As the United Nations approaches the 70th anniversary of its founding in 1945, it is confronted with a range of operational and political challenges. Not the least of these is the credibility of the organisation to act as an independent arbiter in global affairs.
Only 20 years ago, in the early 1990s, as the enmities of the Cold War fizzled out, it appeared as if a new era of international co-operation was about to dawn, one in which the UN was perfectly positioned to play a central role.
The unprecedented international unanimity behind the US-led military action in 1991 to expel Iraqi soldiers from Kuwait, under UN Security Council Resolution 678, seemed to confirm the widespread belief that the divisive political rivalries of the past were now no more than a quaint historical curiosity.
Today, these dreams have been firmly if not irrevocably shattered, as conflicts rage on worldwide. A major casualty of these shattered illusions has been the UN and its reputation as an impartial arbiter among disputing factions.
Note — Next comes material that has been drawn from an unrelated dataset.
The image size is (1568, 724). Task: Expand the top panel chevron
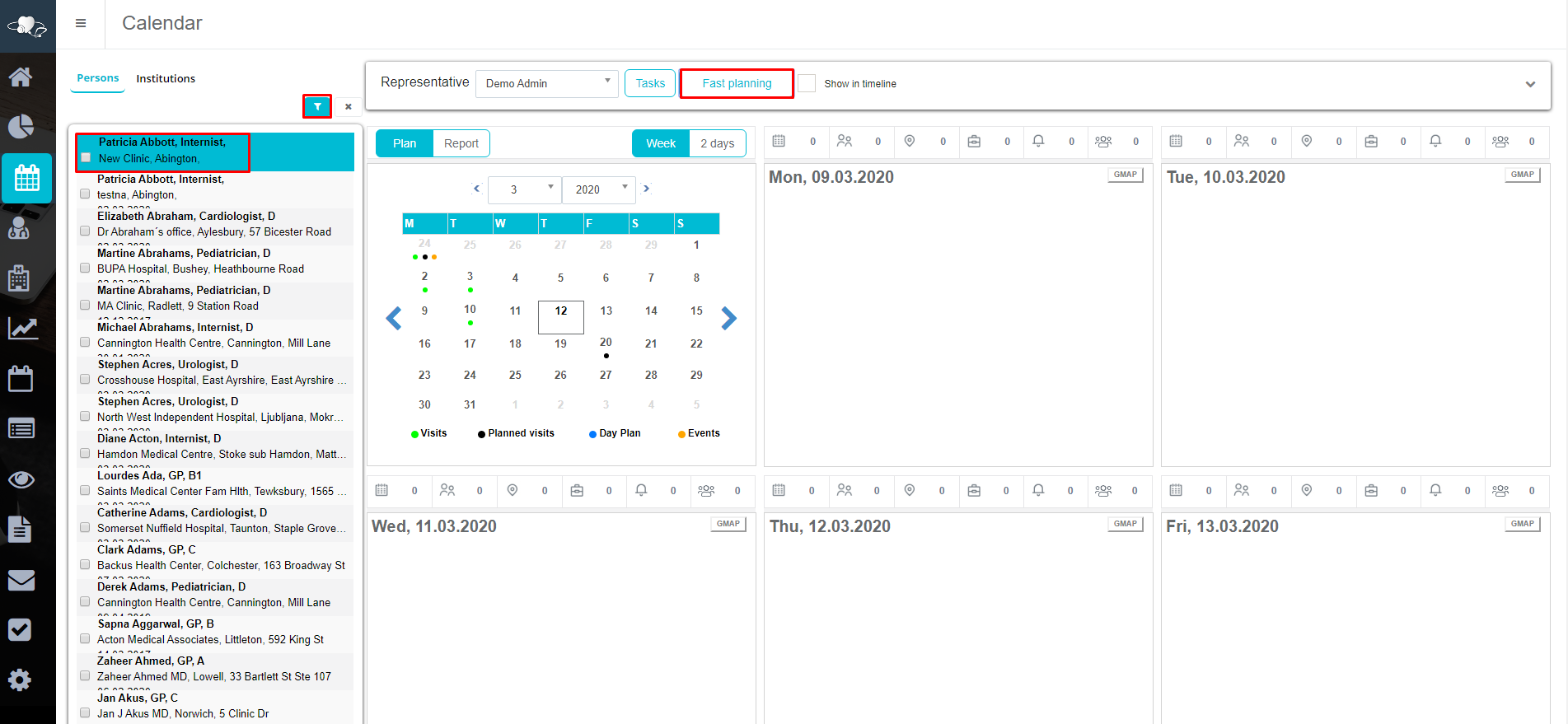[x=1530, y=84]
The first decade of the 21st century was a particularly bad one for the UN as the organisation's credibility took a serious battering. The international furore created by the Volker report on the UN administration of the Iraq sanctions before the 2003 invasion, accusations of corruption against the previous UN Secretary-General Kofi Annan's son and allegations of financial impropriety by the head of the Iraqi oil-for-food programme were all sources of significant embarrassment.